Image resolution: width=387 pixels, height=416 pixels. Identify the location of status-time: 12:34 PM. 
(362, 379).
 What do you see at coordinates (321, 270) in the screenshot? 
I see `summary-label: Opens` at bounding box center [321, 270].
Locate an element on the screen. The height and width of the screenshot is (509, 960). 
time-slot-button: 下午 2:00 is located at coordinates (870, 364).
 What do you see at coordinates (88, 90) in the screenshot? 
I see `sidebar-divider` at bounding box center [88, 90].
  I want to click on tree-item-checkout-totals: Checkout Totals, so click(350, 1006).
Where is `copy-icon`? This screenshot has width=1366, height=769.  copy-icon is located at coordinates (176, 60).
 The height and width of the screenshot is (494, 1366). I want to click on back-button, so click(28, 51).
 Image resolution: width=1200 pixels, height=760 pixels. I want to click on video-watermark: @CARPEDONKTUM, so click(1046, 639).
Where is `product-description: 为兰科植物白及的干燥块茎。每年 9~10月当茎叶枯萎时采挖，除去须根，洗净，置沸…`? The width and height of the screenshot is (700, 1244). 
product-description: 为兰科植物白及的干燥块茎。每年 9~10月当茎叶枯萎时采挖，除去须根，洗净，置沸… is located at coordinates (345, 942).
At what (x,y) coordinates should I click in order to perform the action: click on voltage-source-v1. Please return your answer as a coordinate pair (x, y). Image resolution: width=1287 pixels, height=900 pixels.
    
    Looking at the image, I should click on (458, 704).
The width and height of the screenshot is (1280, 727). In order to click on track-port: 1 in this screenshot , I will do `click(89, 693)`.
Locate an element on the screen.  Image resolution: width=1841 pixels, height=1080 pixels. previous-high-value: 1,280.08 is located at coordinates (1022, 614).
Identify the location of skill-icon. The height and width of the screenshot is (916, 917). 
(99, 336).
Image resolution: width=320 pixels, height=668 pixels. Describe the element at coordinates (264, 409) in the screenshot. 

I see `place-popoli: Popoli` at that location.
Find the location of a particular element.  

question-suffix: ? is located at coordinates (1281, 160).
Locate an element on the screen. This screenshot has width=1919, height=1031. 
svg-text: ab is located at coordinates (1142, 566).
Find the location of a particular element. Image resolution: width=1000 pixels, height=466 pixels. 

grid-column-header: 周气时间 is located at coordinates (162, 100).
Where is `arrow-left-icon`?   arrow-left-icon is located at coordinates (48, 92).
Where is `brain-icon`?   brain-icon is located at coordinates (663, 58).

-- -- --

About this exercise: Return every line of the listing above that contains the string "particular", matching its case exactly.

Completed task:
Find the location of a particular element.  
Find the location of a particular element. Image resolution: width=1000 pixels, height=466 pixels. 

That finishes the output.